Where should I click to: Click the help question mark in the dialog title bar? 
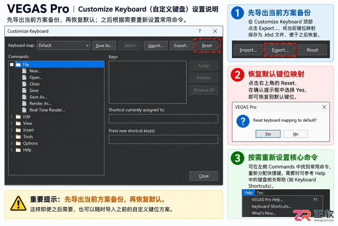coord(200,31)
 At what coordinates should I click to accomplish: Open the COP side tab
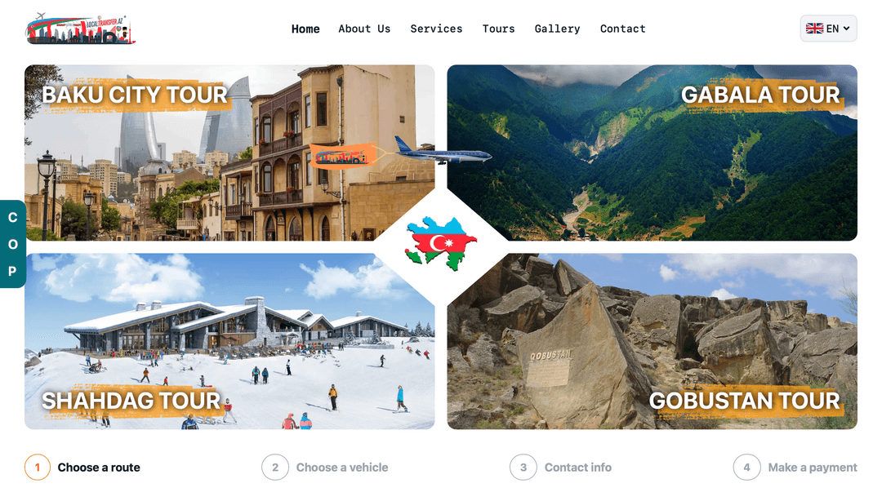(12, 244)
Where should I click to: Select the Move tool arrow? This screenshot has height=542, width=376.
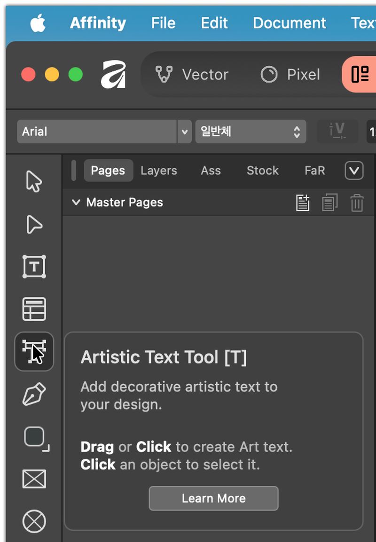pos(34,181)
════════
* [Directions]:
The expected response is every entry above, repeated exactly, pictures removed.

* [Your response]:
Where should I click to: Click the help question mark in the dialog title bar? 
coord(200,31)
 At what coordinates should I click to accomplish: Open the COP side tab
(12, 244)
Where should I click to: Select the Move tool arrow? This screenshot has height=542, width=376.
pos(34,181)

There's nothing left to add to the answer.